ASSIGNMENT: For the records below, please print exactly and only the lines from the one with "Task: Expand the" down to the one with "Viewport: 980px width, 1220px height.", both ends included, omitting the pictures.

------ RECORDED INFORMATION ------

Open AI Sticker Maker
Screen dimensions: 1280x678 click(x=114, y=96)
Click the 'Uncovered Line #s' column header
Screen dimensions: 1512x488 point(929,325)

------
------ RECORDED INFORMATION ------

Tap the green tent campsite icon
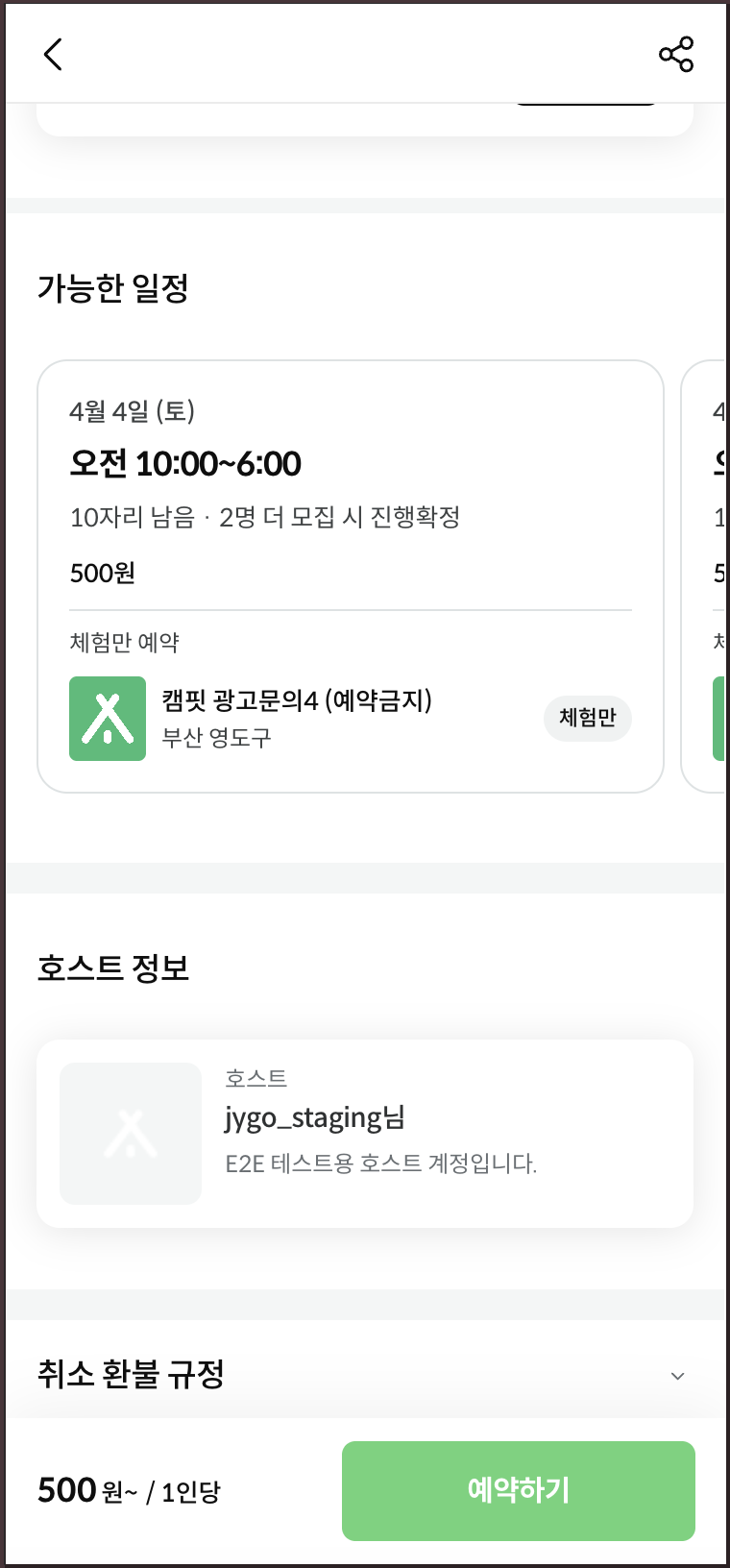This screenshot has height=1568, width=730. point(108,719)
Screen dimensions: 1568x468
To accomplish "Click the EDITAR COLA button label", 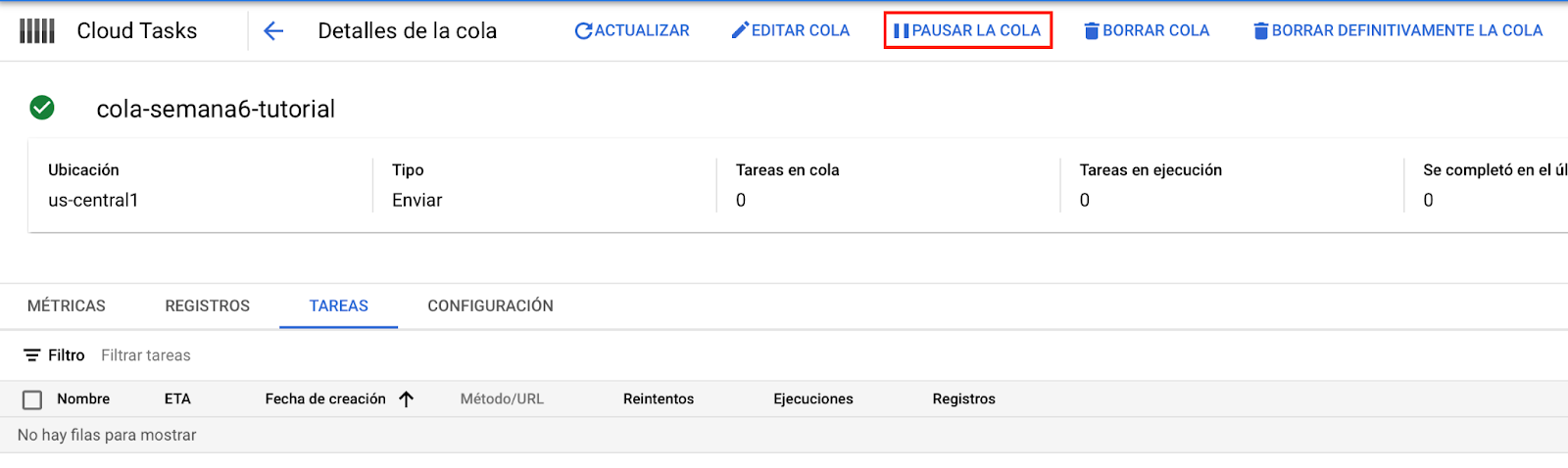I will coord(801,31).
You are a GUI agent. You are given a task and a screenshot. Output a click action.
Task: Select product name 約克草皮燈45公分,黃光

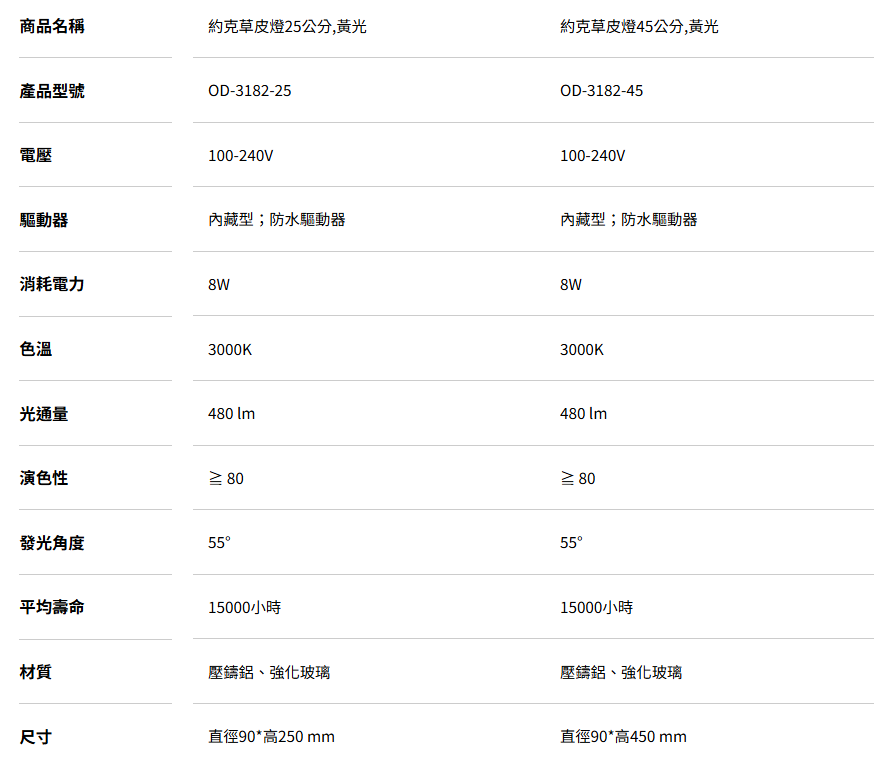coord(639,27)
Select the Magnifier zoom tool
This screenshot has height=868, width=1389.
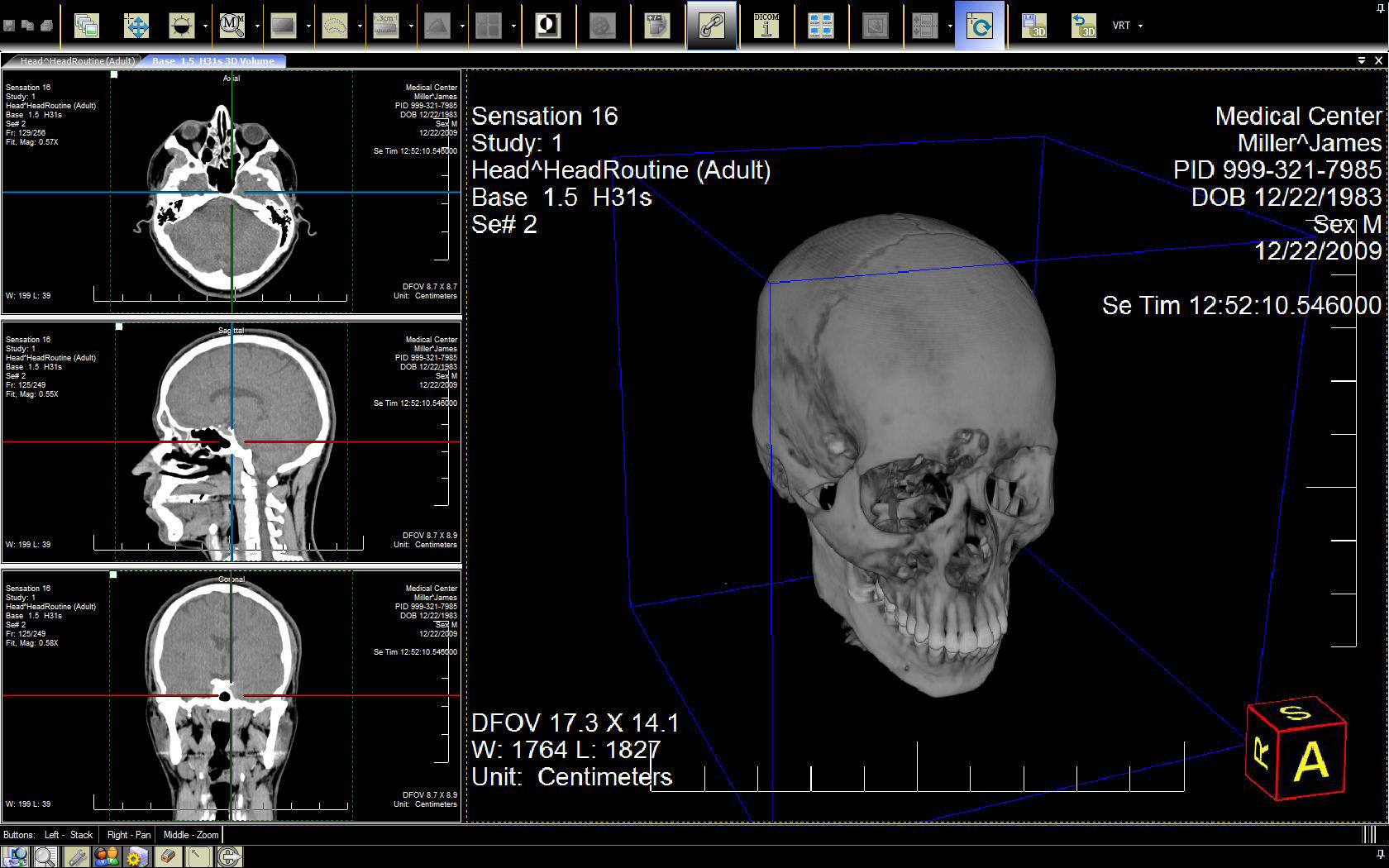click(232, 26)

------
------ RECORDED INFORMATION ------

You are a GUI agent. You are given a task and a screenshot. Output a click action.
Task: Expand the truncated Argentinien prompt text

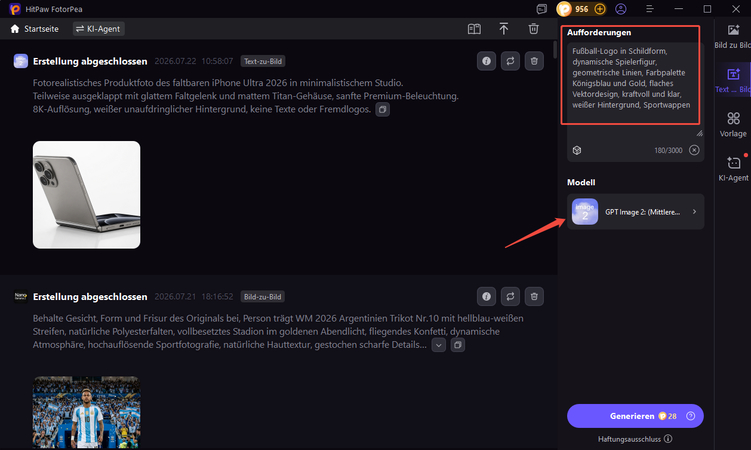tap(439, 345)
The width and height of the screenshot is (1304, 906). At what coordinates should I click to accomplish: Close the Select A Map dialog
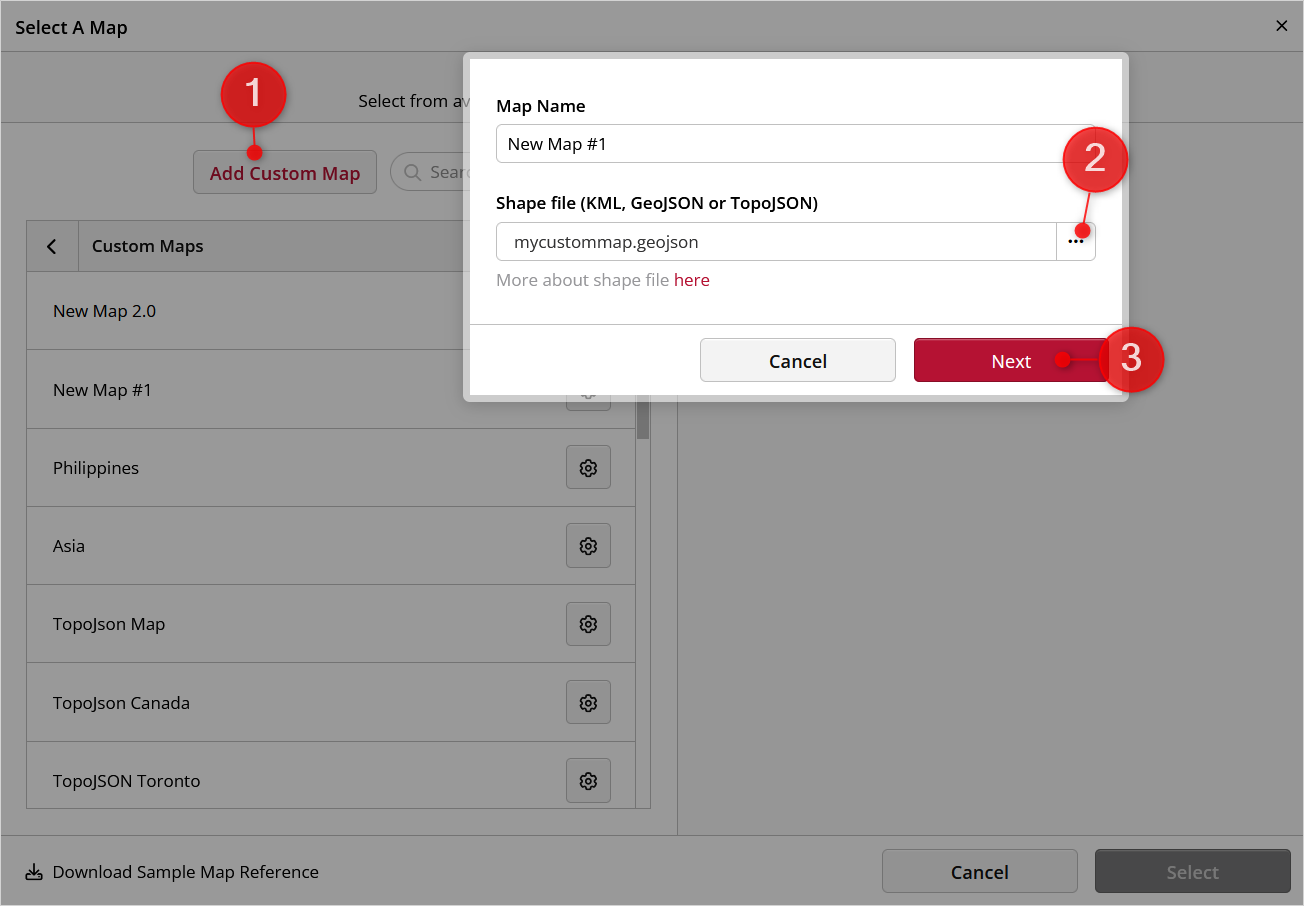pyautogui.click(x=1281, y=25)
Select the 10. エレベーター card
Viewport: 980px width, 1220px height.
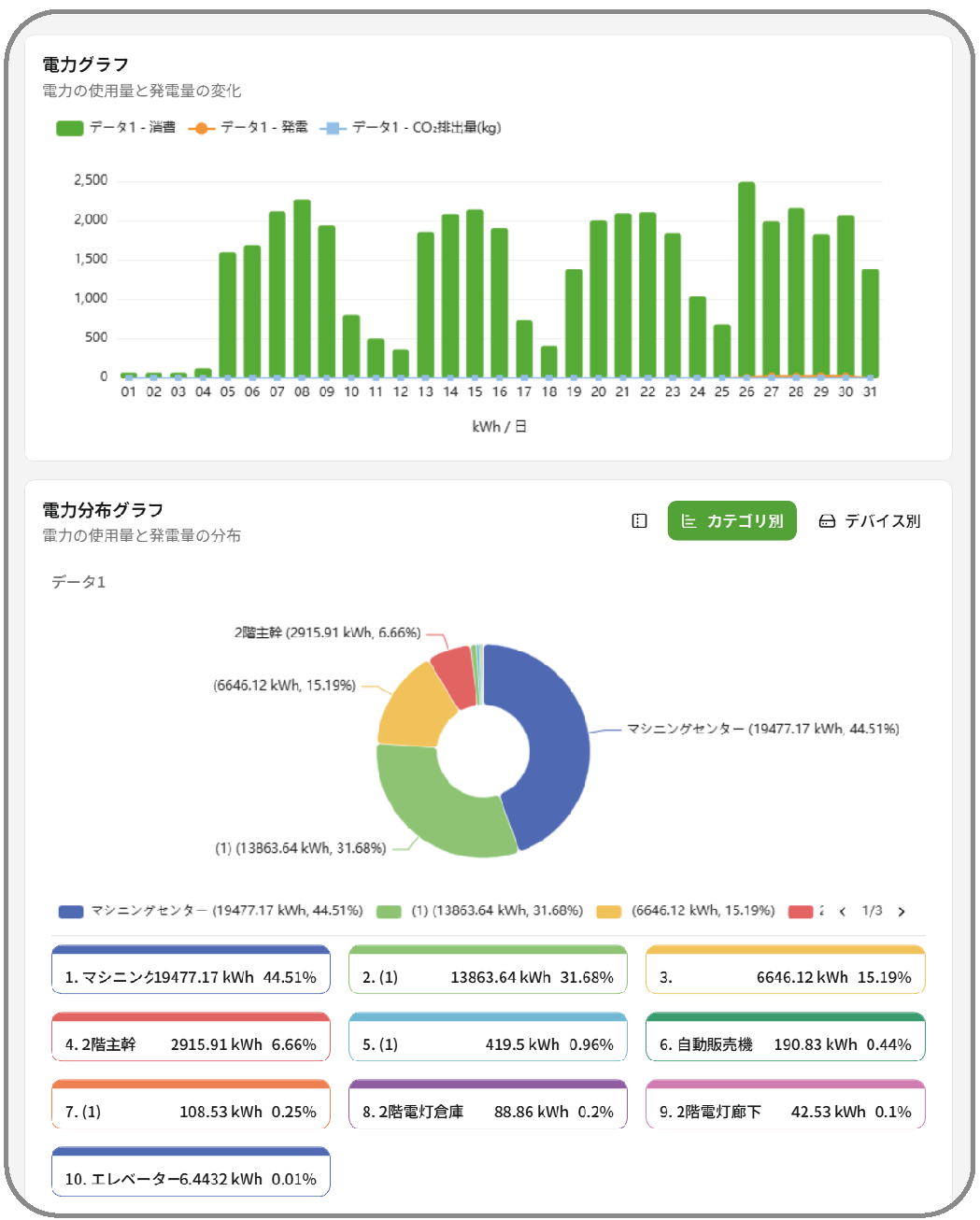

------

SOLUTION FOR THIS EXERCISE:
Task: Expand the truncated Argentinien prompt text

tap(439, 345)
The width and height of the screenshot is (1304, 906). At what coordinates should I click to accomplish: Close the Select A Map dialog
pyautogui.click(x=1281, y=25)
Select the 10. エレベーター card
Viewport: 980px width, 1220px height.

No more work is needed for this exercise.